New Worlds has had tumultuous relations with the Simming League, a Star Trek role-playing game network. Members of the New Worlds Project voted to withdraw its membership from the League in response to dissatisfaction with the organization. Despite this, in 2004 the League awarded to the project its Internet Technology Prize for unique applications of content management systems.

==Creative writing project==
The Creative Writing Project also uses the setting as the basis for its works. The creative writing project uses the settings in order to create compatible storylines. Writers can also elect to co-write novels together.

At the time of writing the Creative Writing Project featured two completed full-length novels, and three novels in production.

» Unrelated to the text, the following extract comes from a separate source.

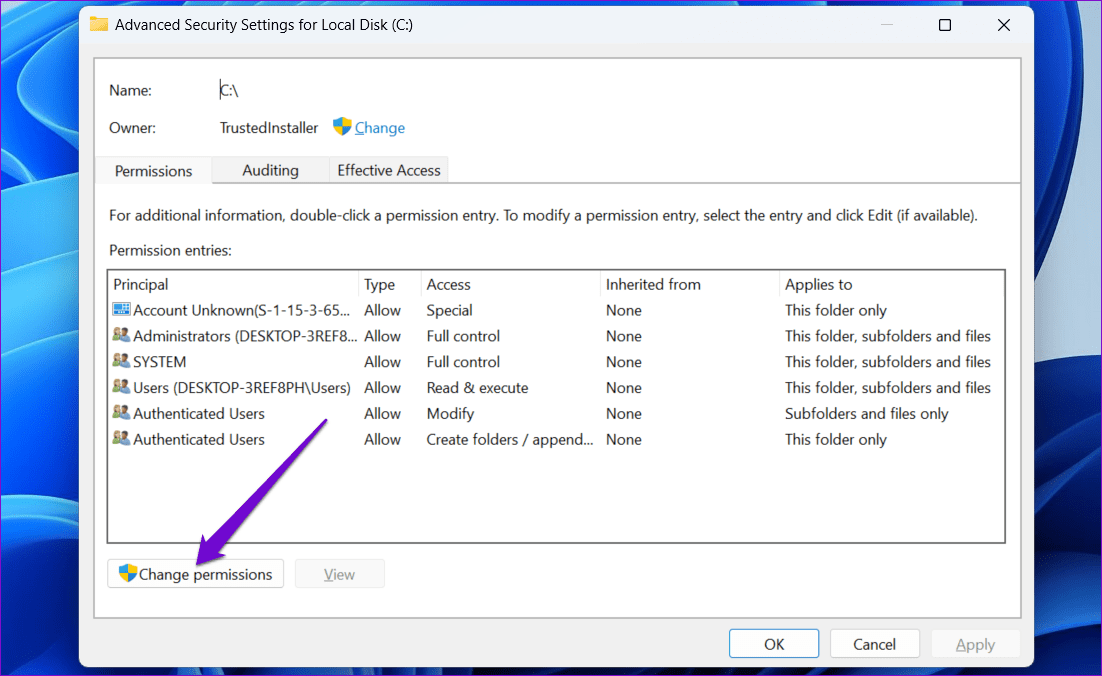Viewport: 1102px width, 676px height.
Task: Select the Permissions tab
Action: (x=153, y=171)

A number of finished role-playing storylines were also billed to become full-length novels.

==Registered non-profit corporation==
Since Season II, the New Worlds Project's administration team has been working to implement a strategy plan released by Kim Leonard Smouter. The strategy plan hoped to capitalise on New Worlds Project's potential and further advance the unique approach of the administration.

With guidance from Glenn David Gregory, the co-founders drafted by-laws for the New Worlds Project non-profit corporation. These were approved by a founding committee composed of the staff at the time of writing of those by-laws.

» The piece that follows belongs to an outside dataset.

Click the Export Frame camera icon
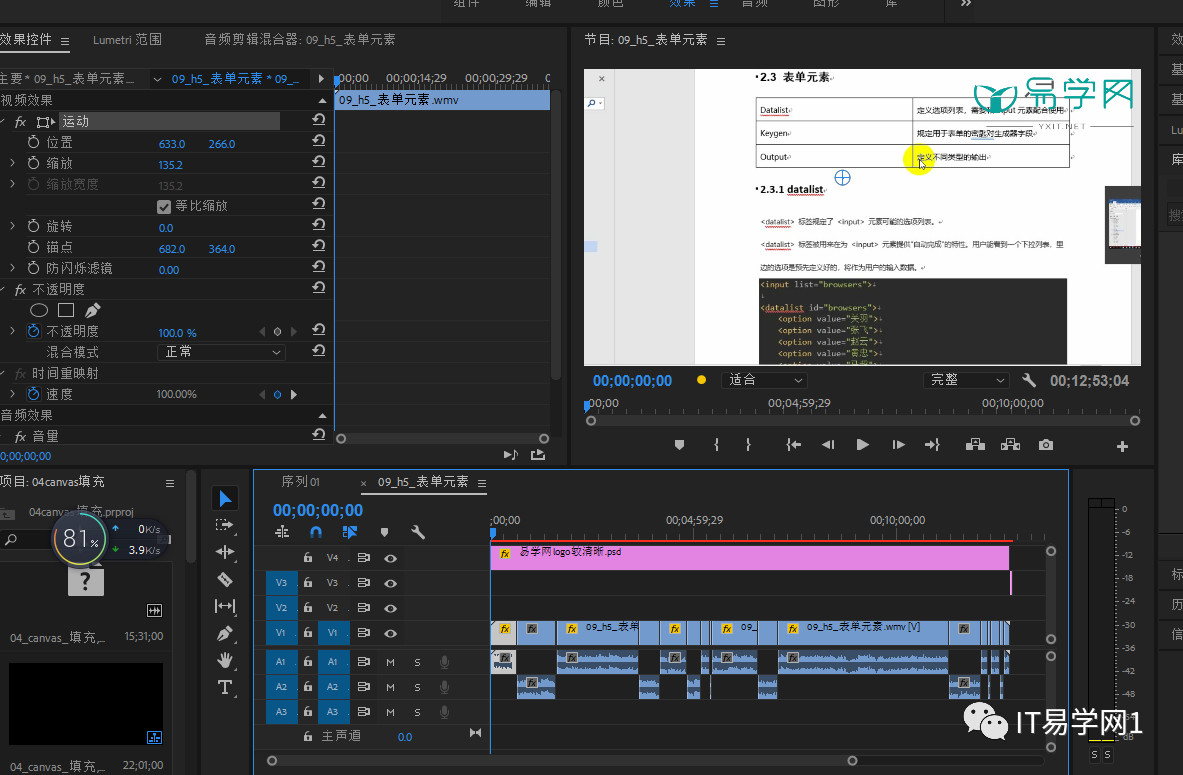This screenshot has height=775, width=1183. coord(1046,445)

The registration process was completed by 4 October 2006, when the authorities in Draper, Utah and Brussels, Belgium granted non-profit corporation status to New Worlds Project in both the United States and the European Union.

The by-laws have now codified New Worlds' mission:

New Worlds Project is organized exclusively for education and literary purposes.

The purpose of this corporation is:
- To improve creative writers’ writing skills by providing internet-based platforms for community-based cooperative writing.
- To facilitate interaction amongst creative writers by providing internet-based platforms for the discussion of all aspects of creative writing.
- To introduce and raise awareness of writers to the methods of “play-by-post role-playing” as a useful tool to improve the quality of creative writing.
- To develop and provide other services and tools to aid the members in writing fiction.

The corporation was initially led by an interim board of directors composed of co-chairs Glenn David Gregory, Alex Perry. Additional members from Belgium, Australia, Canada, and the United Kingdom joined the first permanent Board in December 2006. Initial attempts to secure government funding for the initiative failed, though the corporation successfully trialled the concept in creative writing courses at a community college in Draper, Utah using a sandbox setting called Nalnath. By 2010, however, the corporation went inactive. In 2013, as part of the reboot initiative, the non-profit association was reactivated.